Description of the task: Beneath this line are the data; copy exactly the part of them that opens with the line containing "Task: Expand the Licences folder" and closes with the line containing "Task: Gift gold coins to AinzuUruGoun", and only that part.

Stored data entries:
===
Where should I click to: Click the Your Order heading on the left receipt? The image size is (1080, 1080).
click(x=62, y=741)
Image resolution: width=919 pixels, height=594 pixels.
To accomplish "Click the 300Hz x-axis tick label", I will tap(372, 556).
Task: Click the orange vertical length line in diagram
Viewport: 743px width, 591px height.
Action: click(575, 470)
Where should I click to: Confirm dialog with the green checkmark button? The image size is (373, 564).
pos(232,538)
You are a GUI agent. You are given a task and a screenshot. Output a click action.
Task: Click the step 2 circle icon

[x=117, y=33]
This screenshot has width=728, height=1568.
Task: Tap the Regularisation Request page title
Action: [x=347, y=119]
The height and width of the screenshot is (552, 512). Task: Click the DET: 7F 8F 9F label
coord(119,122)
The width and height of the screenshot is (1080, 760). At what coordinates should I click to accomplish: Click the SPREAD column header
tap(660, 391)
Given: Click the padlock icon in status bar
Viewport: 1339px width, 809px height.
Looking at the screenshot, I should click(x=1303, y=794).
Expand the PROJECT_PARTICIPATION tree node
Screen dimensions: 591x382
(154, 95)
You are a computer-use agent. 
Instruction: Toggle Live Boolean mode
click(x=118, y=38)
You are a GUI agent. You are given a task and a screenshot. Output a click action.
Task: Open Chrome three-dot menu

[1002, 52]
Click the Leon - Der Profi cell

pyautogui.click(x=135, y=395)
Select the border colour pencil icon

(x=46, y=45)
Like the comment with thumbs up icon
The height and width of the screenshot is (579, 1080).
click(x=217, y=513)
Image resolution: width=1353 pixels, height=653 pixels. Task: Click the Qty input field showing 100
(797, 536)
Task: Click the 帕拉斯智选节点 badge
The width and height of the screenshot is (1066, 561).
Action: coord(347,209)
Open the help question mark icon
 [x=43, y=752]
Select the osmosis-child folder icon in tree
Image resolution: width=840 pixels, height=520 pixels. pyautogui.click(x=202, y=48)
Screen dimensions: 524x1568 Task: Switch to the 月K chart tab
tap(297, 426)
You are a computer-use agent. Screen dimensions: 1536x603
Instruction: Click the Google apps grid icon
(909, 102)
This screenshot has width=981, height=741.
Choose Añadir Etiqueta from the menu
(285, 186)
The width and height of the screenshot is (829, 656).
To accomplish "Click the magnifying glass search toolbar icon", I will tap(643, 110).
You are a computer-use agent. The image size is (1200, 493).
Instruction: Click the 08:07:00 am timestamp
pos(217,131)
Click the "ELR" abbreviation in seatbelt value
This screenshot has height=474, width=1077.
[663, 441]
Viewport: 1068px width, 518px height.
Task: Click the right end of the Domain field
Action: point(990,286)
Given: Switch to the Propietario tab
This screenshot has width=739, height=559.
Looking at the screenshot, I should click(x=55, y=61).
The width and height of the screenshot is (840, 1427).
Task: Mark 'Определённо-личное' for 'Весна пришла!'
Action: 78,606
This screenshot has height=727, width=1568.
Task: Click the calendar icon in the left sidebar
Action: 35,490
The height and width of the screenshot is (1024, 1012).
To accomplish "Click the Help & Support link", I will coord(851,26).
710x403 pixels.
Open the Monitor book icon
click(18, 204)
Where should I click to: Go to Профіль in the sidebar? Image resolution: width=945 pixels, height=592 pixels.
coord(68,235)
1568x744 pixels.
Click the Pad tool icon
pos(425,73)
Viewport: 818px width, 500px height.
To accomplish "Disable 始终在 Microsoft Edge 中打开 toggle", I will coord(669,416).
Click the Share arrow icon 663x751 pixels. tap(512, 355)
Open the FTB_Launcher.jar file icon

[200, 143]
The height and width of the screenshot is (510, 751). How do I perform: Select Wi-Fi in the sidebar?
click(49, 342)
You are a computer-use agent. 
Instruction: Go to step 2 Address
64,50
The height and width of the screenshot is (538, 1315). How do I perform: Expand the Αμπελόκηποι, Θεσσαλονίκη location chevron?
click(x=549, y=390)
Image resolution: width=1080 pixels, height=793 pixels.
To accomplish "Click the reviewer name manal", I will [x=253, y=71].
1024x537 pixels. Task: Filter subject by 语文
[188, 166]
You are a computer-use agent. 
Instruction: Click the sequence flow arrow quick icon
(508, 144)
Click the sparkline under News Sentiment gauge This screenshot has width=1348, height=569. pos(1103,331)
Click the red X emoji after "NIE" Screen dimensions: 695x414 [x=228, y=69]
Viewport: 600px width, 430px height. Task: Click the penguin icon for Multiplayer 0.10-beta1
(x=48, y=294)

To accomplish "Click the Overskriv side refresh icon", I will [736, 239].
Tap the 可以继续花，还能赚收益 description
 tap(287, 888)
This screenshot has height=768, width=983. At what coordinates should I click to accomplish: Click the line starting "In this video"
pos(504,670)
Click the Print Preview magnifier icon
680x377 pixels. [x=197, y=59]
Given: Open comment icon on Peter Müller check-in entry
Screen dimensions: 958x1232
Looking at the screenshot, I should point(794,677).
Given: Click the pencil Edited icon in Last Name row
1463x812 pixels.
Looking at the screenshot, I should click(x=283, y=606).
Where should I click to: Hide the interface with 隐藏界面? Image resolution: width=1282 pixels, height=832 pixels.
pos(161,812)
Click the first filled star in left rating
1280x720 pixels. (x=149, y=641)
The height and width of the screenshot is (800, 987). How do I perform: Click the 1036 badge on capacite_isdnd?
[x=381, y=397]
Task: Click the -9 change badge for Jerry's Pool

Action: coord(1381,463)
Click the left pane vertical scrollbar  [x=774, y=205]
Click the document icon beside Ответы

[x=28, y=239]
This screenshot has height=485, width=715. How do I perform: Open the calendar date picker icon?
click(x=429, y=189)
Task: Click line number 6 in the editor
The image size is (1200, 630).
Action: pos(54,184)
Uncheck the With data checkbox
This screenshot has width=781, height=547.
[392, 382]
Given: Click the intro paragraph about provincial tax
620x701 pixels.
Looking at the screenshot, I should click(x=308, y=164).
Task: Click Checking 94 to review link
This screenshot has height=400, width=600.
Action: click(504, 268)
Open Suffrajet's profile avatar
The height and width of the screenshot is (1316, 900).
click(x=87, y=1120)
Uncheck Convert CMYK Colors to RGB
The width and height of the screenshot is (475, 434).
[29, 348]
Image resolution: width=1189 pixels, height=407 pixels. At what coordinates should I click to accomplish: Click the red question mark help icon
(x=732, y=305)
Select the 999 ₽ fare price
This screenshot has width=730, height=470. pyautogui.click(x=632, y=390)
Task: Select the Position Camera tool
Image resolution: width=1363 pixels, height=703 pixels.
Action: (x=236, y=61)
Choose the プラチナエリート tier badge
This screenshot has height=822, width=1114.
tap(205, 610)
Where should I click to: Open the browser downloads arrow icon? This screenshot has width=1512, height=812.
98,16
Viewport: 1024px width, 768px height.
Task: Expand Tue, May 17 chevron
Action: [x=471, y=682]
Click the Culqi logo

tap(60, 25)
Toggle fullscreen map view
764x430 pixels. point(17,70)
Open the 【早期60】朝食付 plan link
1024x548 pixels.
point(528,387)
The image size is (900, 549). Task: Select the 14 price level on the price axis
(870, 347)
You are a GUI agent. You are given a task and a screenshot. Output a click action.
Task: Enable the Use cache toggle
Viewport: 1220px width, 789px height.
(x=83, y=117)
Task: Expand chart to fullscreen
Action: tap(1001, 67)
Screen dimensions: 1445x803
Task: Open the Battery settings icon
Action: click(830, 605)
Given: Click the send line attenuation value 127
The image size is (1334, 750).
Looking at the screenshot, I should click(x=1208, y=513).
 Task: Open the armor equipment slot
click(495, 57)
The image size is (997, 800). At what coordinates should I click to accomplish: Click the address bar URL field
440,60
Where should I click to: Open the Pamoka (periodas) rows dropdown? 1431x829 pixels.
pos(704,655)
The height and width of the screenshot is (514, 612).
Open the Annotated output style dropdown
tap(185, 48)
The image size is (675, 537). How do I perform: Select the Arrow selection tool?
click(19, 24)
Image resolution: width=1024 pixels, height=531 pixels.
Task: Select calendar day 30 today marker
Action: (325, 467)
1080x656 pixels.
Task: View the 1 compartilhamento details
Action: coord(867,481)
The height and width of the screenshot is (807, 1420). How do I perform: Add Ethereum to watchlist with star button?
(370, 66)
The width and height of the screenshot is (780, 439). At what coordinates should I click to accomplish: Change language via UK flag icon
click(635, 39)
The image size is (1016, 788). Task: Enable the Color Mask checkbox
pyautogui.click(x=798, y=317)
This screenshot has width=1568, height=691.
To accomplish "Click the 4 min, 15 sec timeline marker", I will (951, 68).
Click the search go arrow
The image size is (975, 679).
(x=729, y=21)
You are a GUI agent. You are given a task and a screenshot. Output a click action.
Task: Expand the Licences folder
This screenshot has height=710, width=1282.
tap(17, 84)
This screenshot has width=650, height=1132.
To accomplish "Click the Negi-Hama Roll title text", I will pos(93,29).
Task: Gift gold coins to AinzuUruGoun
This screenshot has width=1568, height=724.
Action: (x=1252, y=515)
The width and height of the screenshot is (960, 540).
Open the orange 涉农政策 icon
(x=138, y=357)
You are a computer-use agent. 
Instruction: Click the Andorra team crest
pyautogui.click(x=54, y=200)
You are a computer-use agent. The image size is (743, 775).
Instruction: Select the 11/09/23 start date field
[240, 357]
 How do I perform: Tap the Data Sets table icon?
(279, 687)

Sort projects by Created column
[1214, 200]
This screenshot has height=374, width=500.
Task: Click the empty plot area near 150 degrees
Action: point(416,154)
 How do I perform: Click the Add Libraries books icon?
===
Written answer:
Task: Expand the Licences folder
This screenshot has height=710, width=1282.
tap(17, 84)
This screenshot has width=650, height=1132.
To accomplish "Click the Negi-Hama Roll title text", I will pos(93,29).
Task: Gift gold coins to AinzuUruGoun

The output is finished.